Following the economic meltdown, the country’s unemployment rate now stands at 13.3 per cent based on recent data from National Bureau of Statistics. About two million workers have so far lost their jobs, as most companies have shut down operation, while the few surviving ones have significantly cut down their workforce, with some owing staff backlog of salaries.
The situation has further worsened for many citizens, who, in their bid to stay afloat, put their money in the ponzi scheme, MMM, with promise of 30 per cent payout as return on investment (ROI).
However, many Nigerian who invested in the scheme with the hope of having something to spend during the Yuletide have had their hopes dashed as they rudely learnt two week that the scheme has been suspended till January, with their monies trapped in the scheme.
From the look of things, most children would be denied the joy of Christmas, as most parents are frustrated by the recession.
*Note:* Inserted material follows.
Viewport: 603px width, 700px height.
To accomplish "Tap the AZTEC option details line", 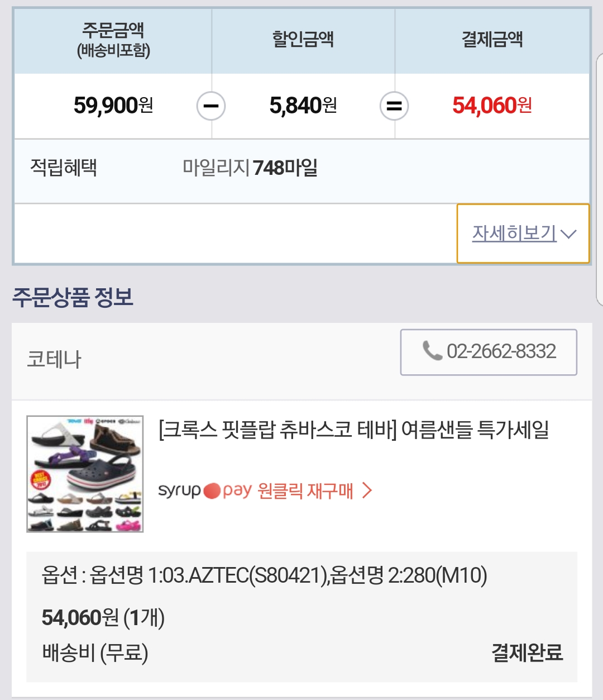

Anger, hunger, anguish and frustration currently pervade the land, as most state governments owe their workers salary arrears running into several months.
Many who spoke with The Guardian noted that the hike in prices of commodities, especially foodstuffs due to the recession, has made it difficult for them to shop for Christmas. For Mrs. Ifunnaya Agwuncha, a wife and a businesswoman, the country’s present circumstances are not favourable, adding,
“The economic recession is affecting the preparation for Christmas because the prices of everything in the market have really gone up – from food to clothing to everything you can think of.
“I made a list of the necessary things to buy, but the way things are now, I’m not able to meet up with the expenses because I don’t have money at hand. The price of everything in the market now has gone up. A bag of rice now is about N25,000.”
An entrepreneur, who simply identified herself as Thomizyn, said she been striving to maintain her business in the face of the economic breakdown. According to her, the meltdown has affected her business, and the prices of items in the market have jumped beyond reach.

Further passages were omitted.